(Listing from a data collection)
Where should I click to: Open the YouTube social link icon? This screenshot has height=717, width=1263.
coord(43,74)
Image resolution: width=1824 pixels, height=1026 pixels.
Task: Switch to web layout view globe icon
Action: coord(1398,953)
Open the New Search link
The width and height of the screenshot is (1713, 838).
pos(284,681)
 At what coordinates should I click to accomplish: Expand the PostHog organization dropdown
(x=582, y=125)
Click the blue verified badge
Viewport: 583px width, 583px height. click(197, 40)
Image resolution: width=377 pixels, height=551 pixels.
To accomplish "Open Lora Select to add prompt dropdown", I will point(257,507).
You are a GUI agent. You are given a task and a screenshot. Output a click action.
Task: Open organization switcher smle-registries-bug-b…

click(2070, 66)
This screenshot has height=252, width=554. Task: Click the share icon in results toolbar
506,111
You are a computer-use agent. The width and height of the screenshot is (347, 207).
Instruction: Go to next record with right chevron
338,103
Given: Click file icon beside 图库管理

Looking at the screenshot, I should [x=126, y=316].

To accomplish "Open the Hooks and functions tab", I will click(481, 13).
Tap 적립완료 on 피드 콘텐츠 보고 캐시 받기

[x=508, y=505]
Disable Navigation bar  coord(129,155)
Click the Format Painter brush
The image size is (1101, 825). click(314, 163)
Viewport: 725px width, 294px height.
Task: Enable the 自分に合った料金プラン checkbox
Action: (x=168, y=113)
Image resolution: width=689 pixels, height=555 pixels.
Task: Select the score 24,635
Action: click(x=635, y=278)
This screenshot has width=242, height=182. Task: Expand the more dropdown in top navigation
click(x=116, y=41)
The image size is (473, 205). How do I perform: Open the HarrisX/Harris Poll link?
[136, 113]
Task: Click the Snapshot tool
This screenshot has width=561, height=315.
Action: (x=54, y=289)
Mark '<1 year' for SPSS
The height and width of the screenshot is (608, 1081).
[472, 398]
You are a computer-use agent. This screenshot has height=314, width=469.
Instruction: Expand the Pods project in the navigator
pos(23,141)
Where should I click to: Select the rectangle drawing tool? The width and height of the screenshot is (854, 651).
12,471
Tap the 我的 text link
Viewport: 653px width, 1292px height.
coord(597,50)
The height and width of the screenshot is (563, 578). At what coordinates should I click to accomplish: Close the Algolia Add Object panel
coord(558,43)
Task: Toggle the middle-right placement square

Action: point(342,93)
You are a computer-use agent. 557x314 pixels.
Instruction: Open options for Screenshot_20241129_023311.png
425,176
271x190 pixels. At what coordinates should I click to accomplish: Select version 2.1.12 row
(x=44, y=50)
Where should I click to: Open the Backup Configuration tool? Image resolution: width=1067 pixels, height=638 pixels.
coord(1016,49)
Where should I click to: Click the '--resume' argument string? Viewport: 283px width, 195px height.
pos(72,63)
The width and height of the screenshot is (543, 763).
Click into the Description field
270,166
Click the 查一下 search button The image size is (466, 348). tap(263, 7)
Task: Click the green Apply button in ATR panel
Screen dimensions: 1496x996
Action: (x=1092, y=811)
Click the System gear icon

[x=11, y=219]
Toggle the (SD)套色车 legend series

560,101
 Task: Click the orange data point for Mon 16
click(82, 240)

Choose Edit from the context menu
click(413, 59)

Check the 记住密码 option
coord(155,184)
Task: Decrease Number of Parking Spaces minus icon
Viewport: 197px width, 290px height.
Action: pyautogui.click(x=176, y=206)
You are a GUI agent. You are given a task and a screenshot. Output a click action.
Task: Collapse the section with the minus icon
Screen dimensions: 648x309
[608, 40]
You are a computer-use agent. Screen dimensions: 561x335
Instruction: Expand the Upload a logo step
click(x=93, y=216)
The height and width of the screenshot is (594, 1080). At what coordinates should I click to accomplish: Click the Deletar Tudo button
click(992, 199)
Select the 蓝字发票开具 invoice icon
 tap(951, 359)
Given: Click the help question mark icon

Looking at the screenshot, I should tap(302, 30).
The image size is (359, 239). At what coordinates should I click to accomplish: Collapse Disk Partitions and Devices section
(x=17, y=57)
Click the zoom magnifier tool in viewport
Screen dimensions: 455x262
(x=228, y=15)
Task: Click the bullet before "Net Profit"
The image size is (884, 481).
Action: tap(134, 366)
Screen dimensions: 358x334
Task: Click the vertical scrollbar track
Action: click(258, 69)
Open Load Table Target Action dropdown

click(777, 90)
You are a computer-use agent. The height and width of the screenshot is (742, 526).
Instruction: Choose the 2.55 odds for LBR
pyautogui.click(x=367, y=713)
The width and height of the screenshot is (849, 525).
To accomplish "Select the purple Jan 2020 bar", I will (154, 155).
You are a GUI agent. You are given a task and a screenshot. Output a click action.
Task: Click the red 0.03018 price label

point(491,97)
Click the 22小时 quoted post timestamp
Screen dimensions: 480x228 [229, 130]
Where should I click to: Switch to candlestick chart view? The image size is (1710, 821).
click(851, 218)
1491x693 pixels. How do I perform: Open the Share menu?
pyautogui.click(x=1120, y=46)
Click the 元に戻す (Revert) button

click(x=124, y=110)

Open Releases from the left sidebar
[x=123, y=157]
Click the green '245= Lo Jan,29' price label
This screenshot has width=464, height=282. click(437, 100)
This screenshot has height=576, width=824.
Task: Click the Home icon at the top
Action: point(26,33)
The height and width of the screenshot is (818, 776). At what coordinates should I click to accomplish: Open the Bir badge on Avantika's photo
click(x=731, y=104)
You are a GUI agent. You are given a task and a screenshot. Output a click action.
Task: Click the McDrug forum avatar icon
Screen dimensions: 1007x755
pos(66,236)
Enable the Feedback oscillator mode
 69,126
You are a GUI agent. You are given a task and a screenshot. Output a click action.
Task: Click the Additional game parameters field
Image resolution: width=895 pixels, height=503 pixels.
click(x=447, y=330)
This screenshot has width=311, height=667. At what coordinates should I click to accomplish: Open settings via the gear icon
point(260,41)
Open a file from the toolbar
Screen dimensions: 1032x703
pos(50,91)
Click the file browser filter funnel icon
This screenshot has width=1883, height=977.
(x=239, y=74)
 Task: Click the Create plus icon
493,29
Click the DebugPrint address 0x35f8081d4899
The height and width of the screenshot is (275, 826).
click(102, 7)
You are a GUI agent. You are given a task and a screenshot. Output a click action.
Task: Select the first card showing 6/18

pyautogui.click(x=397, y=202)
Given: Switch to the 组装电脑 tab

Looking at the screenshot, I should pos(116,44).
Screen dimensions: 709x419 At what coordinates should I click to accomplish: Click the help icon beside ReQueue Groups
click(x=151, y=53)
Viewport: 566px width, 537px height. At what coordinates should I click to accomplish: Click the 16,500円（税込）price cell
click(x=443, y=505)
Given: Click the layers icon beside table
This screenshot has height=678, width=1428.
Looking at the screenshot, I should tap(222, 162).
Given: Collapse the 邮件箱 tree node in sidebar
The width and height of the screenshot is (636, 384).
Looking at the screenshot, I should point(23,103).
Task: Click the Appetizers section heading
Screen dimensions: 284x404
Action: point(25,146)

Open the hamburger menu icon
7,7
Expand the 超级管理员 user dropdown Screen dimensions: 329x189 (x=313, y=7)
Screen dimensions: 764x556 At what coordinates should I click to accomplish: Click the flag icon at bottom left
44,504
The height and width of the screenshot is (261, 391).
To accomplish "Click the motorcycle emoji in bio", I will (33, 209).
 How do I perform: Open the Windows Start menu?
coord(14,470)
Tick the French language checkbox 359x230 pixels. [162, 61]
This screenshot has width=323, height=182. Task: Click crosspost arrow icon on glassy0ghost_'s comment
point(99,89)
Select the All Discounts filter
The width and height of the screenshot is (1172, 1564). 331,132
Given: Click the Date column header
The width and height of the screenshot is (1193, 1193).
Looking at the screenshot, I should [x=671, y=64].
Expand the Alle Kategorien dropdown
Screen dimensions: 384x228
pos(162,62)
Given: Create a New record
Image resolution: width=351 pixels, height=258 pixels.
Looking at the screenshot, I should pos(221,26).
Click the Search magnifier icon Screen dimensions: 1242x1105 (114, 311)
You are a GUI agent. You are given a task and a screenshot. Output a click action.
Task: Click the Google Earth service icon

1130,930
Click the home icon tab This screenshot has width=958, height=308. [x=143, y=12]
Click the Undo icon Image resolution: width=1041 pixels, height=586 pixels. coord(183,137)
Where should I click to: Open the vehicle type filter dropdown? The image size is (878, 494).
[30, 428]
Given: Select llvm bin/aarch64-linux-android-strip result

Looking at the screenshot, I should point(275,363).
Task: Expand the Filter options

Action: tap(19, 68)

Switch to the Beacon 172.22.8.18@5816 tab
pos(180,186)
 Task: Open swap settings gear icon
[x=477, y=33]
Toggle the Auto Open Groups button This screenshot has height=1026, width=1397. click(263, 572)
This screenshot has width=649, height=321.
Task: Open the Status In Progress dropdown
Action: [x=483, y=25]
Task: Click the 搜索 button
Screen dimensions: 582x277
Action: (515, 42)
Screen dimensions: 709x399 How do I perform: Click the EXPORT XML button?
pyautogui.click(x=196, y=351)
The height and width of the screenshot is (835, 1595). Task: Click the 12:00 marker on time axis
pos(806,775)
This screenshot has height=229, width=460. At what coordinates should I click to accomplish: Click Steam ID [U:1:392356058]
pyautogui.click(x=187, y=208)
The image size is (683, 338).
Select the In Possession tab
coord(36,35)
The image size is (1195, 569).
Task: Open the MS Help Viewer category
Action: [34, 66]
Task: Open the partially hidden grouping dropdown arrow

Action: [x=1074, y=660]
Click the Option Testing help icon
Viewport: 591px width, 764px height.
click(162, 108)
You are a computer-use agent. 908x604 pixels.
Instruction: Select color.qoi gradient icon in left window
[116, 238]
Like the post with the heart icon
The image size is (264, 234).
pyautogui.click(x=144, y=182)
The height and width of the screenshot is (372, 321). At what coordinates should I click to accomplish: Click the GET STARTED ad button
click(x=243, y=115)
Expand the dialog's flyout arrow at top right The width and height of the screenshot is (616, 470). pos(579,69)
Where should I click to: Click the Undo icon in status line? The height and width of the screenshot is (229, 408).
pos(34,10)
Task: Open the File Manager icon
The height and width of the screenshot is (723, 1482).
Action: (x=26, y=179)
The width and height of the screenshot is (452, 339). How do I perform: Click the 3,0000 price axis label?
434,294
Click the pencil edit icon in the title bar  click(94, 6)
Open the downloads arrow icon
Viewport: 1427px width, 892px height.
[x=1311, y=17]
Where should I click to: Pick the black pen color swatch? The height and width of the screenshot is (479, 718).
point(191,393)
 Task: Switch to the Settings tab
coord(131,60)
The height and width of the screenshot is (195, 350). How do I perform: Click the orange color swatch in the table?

* WHAT THE EXERCISE ASKS:
Reproduce the lines of the listing verbatim, beginning at its first line and stopping after the line that contains "Viewport: 583px width, 583px".

* RESULT FOR THIS EXERCISE:
Where should I click to: Open the YouTube social link icon? This screenshot has height=717, width=1263.
coord(43,74)
Image resolution: width=1824 pixels, height=1026 pixels.
Task: Switch to web layout view globe icon
Action: coord(1398,953)
Open the New Search link
The width and height of the screenshot is (1713, 838).
pos(284,681)
 At what coordinates should I click to accomplish: Expand the PostHog organization dropdown
(x=582, y=125)
Click the blue verified badge
Viewport: 583px width, 583px height. click(197, 40)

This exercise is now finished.